2. What advice should the oncology nurse give to a client planning a beach vacation after completing radiation treatments for cancer?
- A. Avoid getting salt water on the radiation site.
- B. Do not expose the radiation area to direct sunlight.
- C. Have a wonderful time and enjoy your vacation!
- D. Remember you should not drink alcohol for a year.
Correct answer: B
Rationale: The correct answer is B because the skin at the radiation site is sensitive to sunlight, and exposure can cause further damage. It is crucial to protect the area from direct sunlight to prevent skin irritation or burns. Choice A is incorrect as salt water typically does not pose a significant risk to the radiation site. Choice C is a positive and encouraging response but does not provide necessary advice for post-radiation care. Choice D, while important in some cases, is not directly related to the client's beach vacation after completing radiation treatments.

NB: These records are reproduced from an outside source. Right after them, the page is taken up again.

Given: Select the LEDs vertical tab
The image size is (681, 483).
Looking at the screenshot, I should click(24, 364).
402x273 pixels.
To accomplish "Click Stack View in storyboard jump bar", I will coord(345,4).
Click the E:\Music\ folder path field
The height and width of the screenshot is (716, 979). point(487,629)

3. Nurse Joy is caring for a client with cancer who has been receiving cisplatin (Platinol-AQ). Which laboratory result requires an intervention by the nurse?

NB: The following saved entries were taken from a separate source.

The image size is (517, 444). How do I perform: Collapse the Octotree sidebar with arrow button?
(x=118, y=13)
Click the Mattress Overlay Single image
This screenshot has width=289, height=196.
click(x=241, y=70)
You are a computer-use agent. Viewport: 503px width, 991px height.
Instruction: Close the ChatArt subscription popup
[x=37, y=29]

- A. White blood cell count of 6000 cells/microL
- B. Serum potassium level of 3.5 mEq/L
- C. Blood urea nitrogen (BUN) of 18 mg/dL
- D. Platelet count of 150,000 cells/microL
Correct answer: C
Rationale: The correct answer is C. A BUN level of 18 mg/dL is within the normal range; however, since cisplatin is nephrotoxic, it requires close monitoring. Elevated BUN levels can indicate impaired kidney function. Choices A, B, and D are within normal ranges and do not directly relate to cisplatin therapy or require immediate intervention.
4. A patient with a myelodysplastic syndrome is being treated on the medical unit. What assessment finding should prompt the nurse to contact the patients primary care provider?
- A. The patient is experiencing a frontal lobe headache.
- B. The patient has an episode of urinary incontinence.
- C. The patient has an oral temperature of 37.5C (99.5F).
- D. The patients SpO2 is 91% on room air.
Correct answer: C
Rationale: Patients with myelodysplastic syndrome (MDS) have a dysfunctional bone marrow that leads to ineffective blood cell production, including white blood cells, which are crucial for fighting infections. As a result, they are at high risk for infections. Even a slight elevation in temperature, such as 37.5°C (99.5°F), could be an early sign of infection in an immunocompromised patient. Early detection and treatment of infections are critical in MDS patients, as infections can quickly become severe or life-threatening due to their compromised immune system.
5. A client with a history of prostate cancer is in the clinic and reports new onset of severe low back pain. What action by the nurse is most important?
- A. Assess the client’s gait and balance.
- B. Ask the client about any changes in urinary symptoms.
- C. Document the report thoroughly.
- D. Inquire about the client’s recent activities.
Correct answer: A
Rationale: The correct action by the nurse is to assess the client’s gait and balance. Severe low back pain in a client with a history of prostate cancer may indicate spinal cord compression, a serious complication. Assessing gait and balance can help determine if there is any spinal cord involvement, which requires immediate medical attention. Asking about changes in urinary symptoms (choice B) is important to assess for possible urinary obstruction, but assessing gait and balance takes precedence due to the risk of spinal cord compression. Documenting the report thoroughly (choice C) is essential but not the most immediate action needed. Inquiring about recent activities (choice D) is not as critical as assessing for spinal cord involvement.